● **DATA FOR THIS TASK**:
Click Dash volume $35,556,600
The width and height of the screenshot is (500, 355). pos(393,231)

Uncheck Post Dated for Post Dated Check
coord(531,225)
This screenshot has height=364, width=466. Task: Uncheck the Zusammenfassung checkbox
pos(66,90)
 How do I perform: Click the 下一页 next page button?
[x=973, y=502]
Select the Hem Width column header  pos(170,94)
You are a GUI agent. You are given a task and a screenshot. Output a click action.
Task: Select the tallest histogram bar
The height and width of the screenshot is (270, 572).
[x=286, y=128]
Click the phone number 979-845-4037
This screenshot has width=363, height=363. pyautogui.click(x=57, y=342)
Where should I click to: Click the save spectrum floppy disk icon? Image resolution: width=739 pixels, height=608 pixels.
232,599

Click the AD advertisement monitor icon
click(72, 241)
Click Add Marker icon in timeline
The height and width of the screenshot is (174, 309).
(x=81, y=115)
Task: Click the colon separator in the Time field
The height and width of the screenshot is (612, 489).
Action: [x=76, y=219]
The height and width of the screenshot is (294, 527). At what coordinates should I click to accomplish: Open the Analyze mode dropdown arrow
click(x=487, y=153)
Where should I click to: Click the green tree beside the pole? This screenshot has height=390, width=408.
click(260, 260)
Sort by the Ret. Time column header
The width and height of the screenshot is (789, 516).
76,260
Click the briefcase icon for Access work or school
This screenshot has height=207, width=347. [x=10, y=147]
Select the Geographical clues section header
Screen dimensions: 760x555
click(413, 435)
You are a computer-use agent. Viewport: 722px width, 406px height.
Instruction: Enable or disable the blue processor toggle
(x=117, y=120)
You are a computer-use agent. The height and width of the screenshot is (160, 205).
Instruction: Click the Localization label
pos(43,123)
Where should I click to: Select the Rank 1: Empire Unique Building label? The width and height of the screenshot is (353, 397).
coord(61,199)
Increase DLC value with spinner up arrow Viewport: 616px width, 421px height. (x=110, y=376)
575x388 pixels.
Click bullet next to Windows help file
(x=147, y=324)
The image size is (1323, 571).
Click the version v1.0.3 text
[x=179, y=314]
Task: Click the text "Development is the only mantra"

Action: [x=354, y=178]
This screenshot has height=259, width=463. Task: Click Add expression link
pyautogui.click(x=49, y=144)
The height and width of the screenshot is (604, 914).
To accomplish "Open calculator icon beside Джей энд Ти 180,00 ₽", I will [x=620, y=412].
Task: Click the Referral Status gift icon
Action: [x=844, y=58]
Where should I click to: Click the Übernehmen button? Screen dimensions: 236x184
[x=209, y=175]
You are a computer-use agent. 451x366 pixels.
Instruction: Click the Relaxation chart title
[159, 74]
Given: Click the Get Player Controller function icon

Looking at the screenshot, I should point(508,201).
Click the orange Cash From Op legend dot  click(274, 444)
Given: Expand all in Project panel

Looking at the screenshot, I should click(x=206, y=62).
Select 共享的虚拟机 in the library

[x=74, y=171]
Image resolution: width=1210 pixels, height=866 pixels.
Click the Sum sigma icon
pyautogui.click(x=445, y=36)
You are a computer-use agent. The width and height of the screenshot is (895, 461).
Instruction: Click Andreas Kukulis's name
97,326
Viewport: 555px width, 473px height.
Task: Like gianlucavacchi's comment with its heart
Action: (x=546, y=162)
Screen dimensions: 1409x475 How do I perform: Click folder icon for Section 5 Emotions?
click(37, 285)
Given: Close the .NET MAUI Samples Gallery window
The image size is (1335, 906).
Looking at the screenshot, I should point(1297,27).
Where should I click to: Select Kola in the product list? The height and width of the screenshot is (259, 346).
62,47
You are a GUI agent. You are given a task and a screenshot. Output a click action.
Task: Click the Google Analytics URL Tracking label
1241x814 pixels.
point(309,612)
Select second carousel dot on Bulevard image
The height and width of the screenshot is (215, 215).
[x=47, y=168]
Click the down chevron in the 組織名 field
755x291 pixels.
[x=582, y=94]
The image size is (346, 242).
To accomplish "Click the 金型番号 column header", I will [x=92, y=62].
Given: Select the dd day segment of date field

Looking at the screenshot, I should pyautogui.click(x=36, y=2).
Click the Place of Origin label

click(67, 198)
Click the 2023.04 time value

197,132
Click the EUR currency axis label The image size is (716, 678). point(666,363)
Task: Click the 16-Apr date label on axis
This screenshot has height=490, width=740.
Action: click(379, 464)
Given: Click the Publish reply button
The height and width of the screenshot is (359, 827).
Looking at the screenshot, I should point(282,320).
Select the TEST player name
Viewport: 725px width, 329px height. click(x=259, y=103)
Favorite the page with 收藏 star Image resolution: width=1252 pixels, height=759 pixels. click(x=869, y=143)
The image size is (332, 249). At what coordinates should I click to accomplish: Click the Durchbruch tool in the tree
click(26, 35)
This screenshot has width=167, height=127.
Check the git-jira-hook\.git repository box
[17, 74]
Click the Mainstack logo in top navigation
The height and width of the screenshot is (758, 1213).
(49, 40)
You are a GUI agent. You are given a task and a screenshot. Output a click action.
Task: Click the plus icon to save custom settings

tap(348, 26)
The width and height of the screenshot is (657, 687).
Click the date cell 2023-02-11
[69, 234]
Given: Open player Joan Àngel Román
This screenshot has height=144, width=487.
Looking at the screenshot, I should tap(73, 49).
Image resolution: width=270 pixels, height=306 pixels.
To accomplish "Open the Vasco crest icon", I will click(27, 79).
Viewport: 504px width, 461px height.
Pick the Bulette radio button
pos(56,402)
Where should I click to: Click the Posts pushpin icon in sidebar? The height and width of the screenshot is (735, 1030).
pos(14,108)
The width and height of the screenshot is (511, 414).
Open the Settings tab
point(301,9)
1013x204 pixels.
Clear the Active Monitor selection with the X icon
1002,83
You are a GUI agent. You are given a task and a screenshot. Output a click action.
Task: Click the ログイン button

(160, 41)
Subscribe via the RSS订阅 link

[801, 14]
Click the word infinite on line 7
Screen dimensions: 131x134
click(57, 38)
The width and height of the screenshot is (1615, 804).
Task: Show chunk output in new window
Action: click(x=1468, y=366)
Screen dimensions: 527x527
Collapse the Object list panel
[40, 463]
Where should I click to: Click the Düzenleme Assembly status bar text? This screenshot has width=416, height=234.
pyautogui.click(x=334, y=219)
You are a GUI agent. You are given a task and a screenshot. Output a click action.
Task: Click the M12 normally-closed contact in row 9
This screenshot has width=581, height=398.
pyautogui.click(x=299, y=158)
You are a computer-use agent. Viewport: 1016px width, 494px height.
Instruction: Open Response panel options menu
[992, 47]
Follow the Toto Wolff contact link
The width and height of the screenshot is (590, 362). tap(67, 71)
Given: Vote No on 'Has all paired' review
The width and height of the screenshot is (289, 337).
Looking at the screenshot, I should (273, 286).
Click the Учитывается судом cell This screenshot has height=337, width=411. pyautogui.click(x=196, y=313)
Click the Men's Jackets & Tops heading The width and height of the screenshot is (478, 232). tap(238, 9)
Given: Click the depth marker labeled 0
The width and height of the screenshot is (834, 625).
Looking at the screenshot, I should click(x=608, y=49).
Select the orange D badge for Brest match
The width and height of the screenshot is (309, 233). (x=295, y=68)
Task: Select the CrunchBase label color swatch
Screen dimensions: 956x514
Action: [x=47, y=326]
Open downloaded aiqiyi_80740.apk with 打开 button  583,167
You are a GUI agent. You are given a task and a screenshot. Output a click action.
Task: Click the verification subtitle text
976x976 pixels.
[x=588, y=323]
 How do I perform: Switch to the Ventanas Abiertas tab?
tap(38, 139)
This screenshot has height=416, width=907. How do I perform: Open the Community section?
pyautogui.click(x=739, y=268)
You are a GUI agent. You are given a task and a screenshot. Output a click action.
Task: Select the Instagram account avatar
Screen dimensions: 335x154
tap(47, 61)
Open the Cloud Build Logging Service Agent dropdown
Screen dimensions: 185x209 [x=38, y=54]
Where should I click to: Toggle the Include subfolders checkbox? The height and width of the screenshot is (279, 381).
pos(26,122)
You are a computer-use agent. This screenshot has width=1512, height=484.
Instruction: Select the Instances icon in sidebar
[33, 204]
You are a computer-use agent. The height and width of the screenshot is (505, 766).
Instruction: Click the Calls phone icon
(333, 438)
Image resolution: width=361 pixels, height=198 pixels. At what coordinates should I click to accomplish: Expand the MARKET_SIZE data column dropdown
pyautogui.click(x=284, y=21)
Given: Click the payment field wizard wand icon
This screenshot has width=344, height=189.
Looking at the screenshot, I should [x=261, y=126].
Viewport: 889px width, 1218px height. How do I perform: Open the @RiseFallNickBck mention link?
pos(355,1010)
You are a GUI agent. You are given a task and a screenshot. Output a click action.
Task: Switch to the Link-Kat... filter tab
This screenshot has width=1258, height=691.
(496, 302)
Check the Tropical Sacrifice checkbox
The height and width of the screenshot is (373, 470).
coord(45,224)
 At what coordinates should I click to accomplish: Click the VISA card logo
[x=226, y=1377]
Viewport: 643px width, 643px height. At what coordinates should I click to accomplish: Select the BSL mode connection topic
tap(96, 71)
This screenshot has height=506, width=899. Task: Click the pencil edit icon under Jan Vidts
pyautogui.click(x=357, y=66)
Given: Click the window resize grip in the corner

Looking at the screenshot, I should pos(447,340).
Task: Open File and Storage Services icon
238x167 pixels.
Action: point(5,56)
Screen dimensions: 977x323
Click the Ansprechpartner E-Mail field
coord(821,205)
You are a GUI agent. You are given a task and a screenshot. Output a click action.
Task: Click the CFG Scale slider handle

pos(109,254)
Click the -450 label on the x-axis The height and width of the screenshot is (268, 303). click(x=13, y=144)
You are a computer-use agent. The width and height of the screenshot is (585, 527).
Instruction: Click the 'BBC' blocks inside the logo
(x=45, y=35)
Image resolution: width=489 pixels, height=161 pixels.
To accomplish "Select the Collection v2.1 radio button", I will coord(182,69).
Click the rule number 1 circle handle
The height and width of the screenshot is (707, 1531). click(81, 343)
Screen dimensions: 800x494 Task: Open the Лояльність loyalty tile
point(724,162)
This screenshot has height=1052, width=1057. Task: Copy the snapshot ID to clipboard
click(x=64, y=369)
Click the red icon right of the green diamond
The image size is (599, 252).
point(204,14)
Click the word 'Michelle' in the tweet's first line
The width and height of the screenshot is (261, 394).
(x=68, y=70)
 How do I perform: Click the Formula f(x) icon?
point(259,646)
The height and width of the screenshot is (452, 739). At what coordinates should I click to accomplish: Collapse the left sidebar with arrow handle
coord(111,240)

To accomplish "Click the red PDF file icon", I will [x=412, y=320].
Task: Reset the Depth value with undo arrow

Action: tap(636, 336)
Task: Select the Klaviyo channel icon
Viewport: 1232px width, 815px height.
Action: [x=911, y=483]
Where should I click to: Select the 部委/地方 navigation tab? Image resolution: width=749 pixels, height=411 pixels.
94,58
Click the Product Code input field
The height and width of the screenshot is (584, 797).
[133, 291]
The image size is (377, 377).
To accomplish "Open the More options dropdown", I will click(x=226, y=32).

● **WHAT IS EXPECTED**:
The line with "Task: Click the colon" marks the end; reproduce exactly every line from the start of the entries up to it, that line included.

● **WRITTEN REPLY**:
Click Dash volume $35,556,600
The width and height of the screenshot is (500, 355). pos(393,231)

Uncheck Post Dated for Post Dated Check
coord(531,225)
This screenshot has height=364, width=466. Task: Uncheck the Zusammenfassung checkbox
pos(66,90)
 How do I perform: Click the 下一页 next page button?
[x=973, y=502]
Select the Hem Width column header  pos(170,94)
You are a GUI agent. You are given a task and a screenshot. Output a click action.
Task: Select the tallest histogram bar
The height and width of the screenshot is (270, 572).
[x=286, y=128]
Click the phone number 979-845-4037
This screenshot has width=363, height=363. pyautogui.click(x=57, y=342)
Where should I click to: Click the save spectrum floppy disk icon? Image resolution: width=739 pixels, height=608 pixels.
232,599

Click the AD advertisement monitor icon
click(72, 241)
Click Add Marker icon in timeline
The height and width of the screenshot is (174, 309).
(x=81, y=115)
Task: Click the colon separator in the Time field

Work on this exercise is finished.